*** Opening of Quoted passage ***

Low Income Associated With High Phosphate Levels in CKD

Blacks and whites in lowest income strata have similarly elevated levels

FRIDAY, Sept. 17 (HealthDay News) -- Lower socioeconomic status, which may be a marker for higher intakes of relatively inexpensive processed and fast foods containing increased levels of phosphate, is associated with hyperphosphatemia in both black and white patients with chronic kidney disease (CKD), according to research published online Sept. 16 in the Journal of the American Society of Nephrology.

Orlando M. Gutiérrez, M.D., of the University of Miami Miller School of Medicine, and colleagues conducted a cross-sectional analysis of race, socioeconomic status, and serum phosphate level in 2,879 participants in the Chronic Renal Insufficiency Cohort Study. The researchers aimed to determine whether hyperphosphatemia, which is associated with poorer outcomes in CKD and is more common among blacks than whites, is related to socioeconomic status.

*** Close of Quoted passage ***
*** Opening of Dataset entries ***

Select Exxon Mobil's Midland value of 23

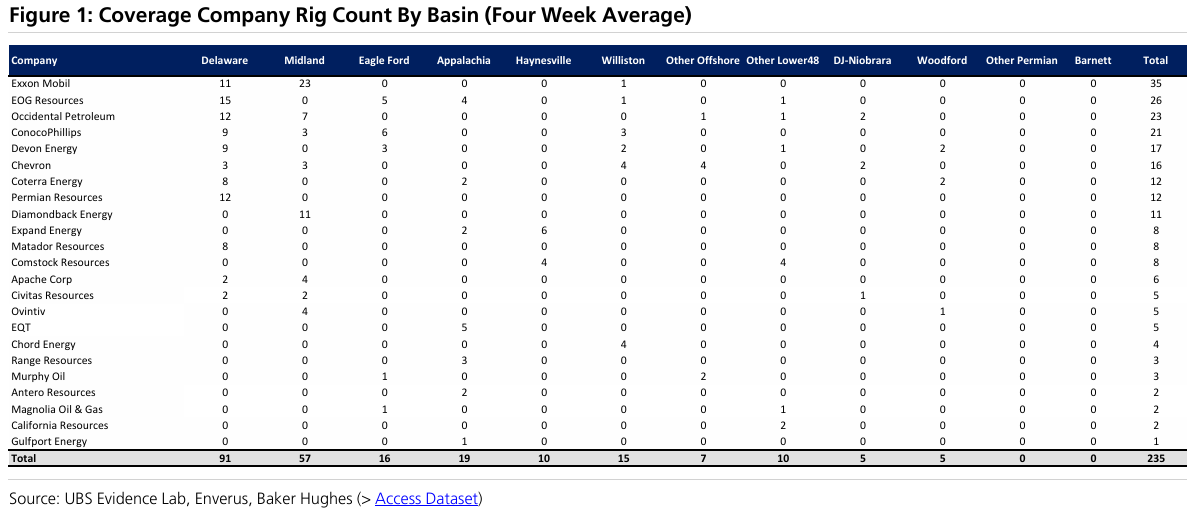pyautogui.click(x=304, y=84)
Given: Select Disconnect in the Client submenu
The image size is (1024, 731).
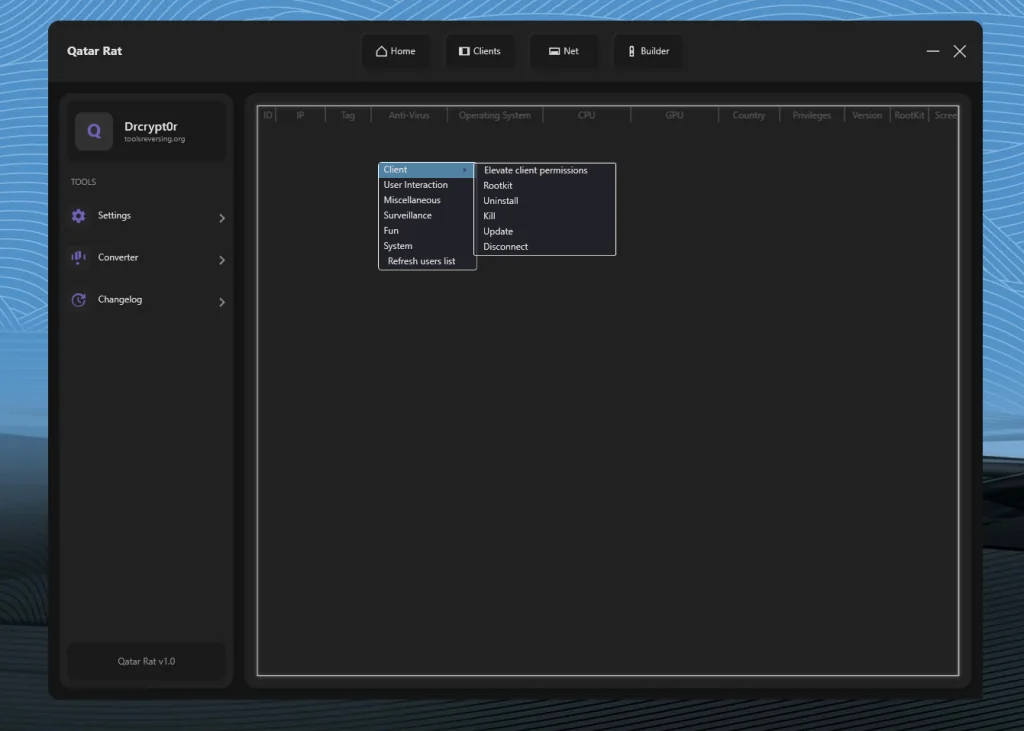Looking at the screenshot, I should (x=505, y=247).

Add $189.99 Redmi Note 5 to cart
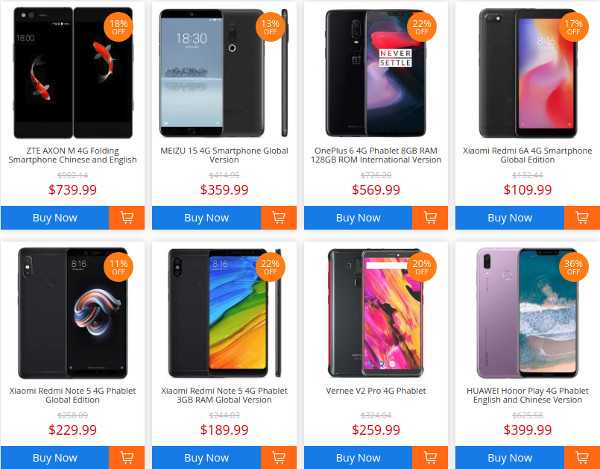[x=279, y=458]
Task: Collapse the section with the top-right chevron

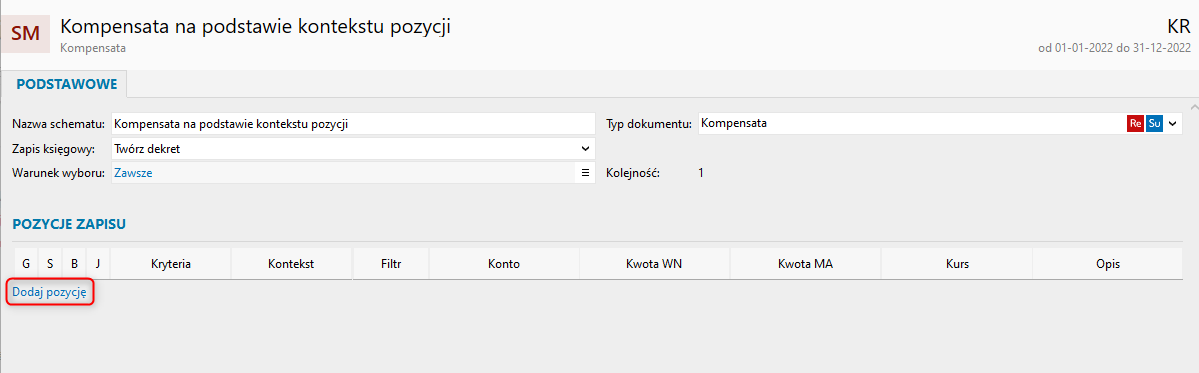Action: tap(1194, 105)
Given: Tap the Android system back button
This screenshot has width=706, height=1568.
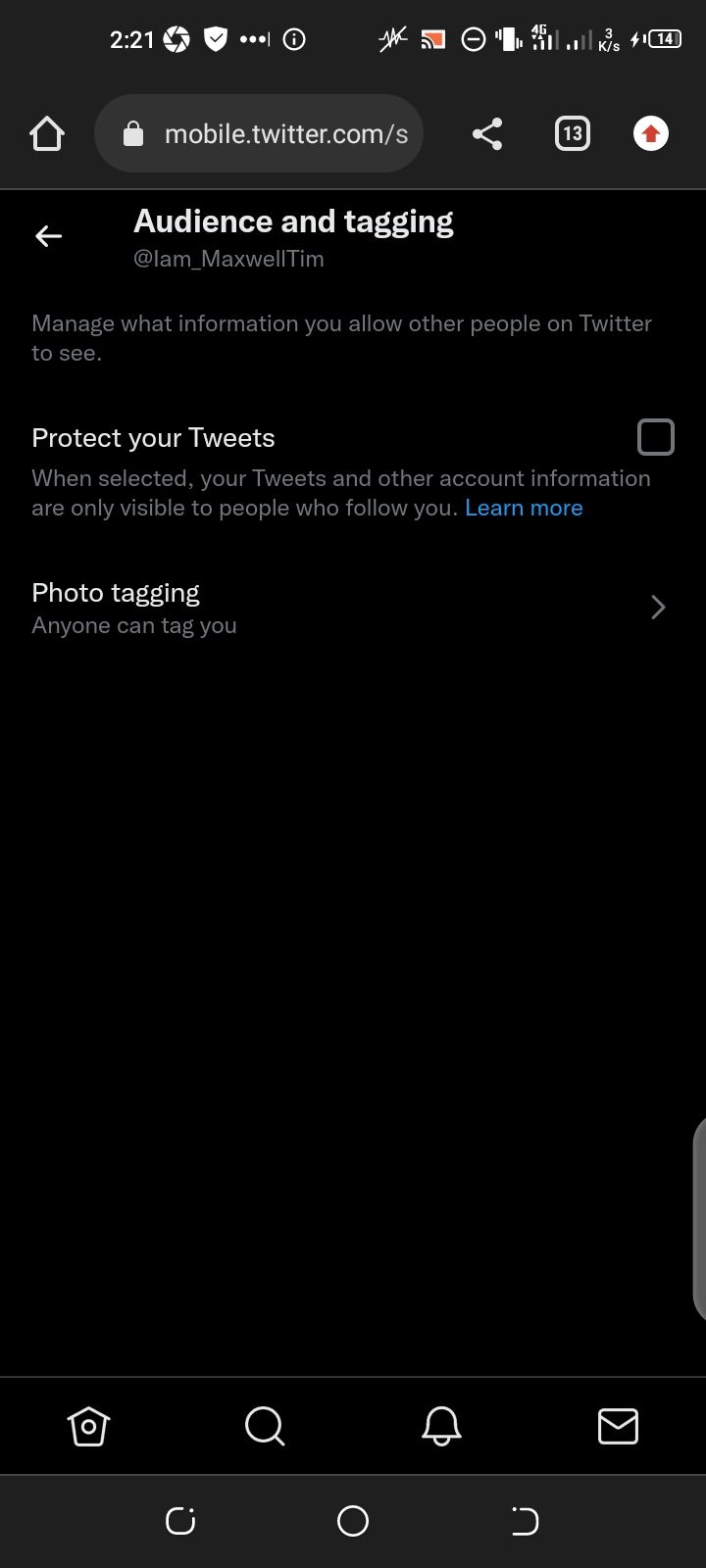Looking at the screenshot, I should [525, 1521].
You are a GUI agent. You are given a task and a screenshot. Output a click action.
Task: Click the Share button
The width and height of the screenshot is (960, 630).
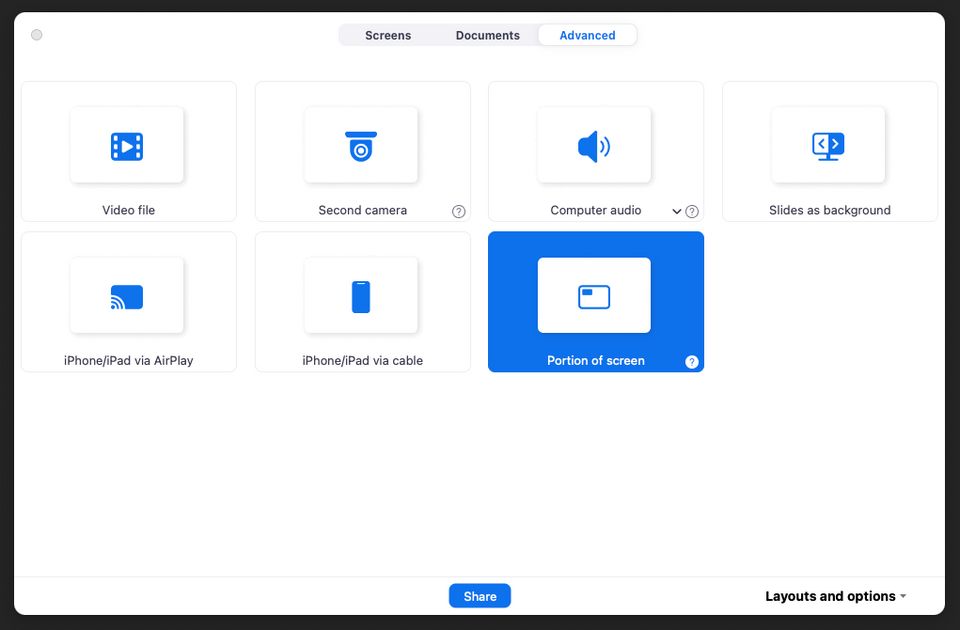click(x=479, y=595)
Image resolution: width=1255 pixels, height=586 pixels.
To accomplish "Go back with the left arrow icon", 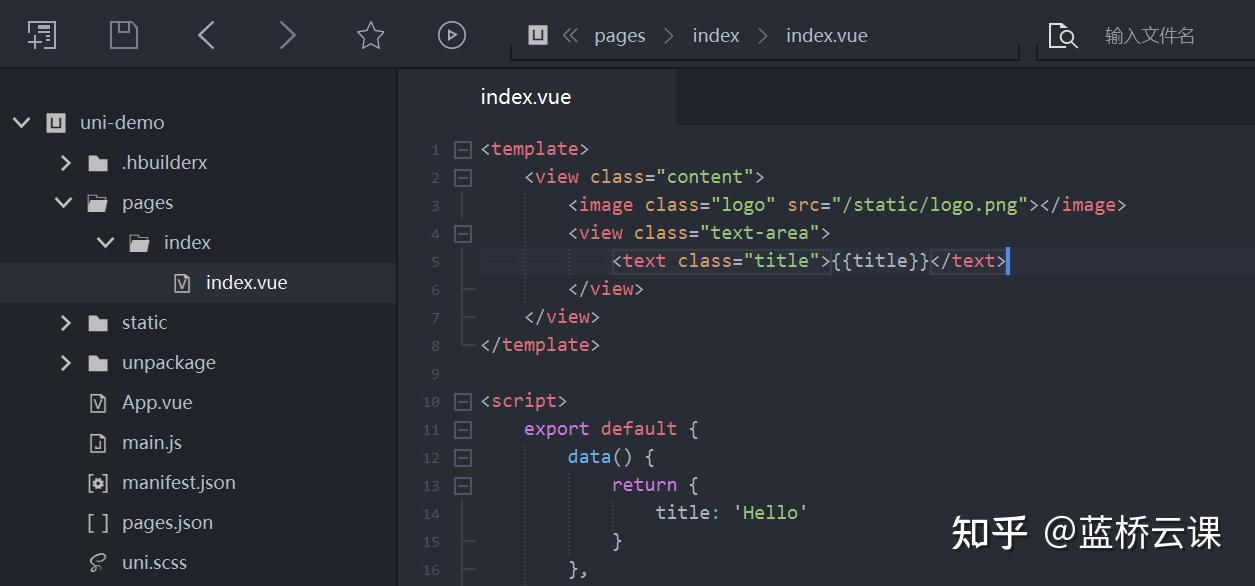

*** Close of Dataset entries ***

Carry on the news article above about income and phosphate levels in chronic kidney disease, beginning right after its last sentence.

(Task output):
The researchers found that unemployed participants and those with the lowest incomes were significantly more likely to have higher serum phosphate levels than those who were employed or had the highest incomes. Racial differences in serum phosphate levels were observed, but after adjustment for income, this relationship was modified; blacks had 0.11 to 0.13 mg/dL higher serum phosphate than whites in the highest income groups, but there were no racial differences in the lowest income group. Also, compared with the highest-income whites, both whites and blacks with the lowest incomes were more than twice as likely to have hyperphosphatemia.

"It is unclear why participants with the lowest socioeconomic status had the highest serum phosphate concentrations and the greatest likelihood of hyperphosphatemia," the authors write. "However, given the very low probability that higher serum phosphate levels among lower income participants could be explained by biologic differences in phosphorus metabolism that are somehow intrinsic to being poor, cultural or environmental factors likely play a predominant role."

One study author has received research funding from Amgen.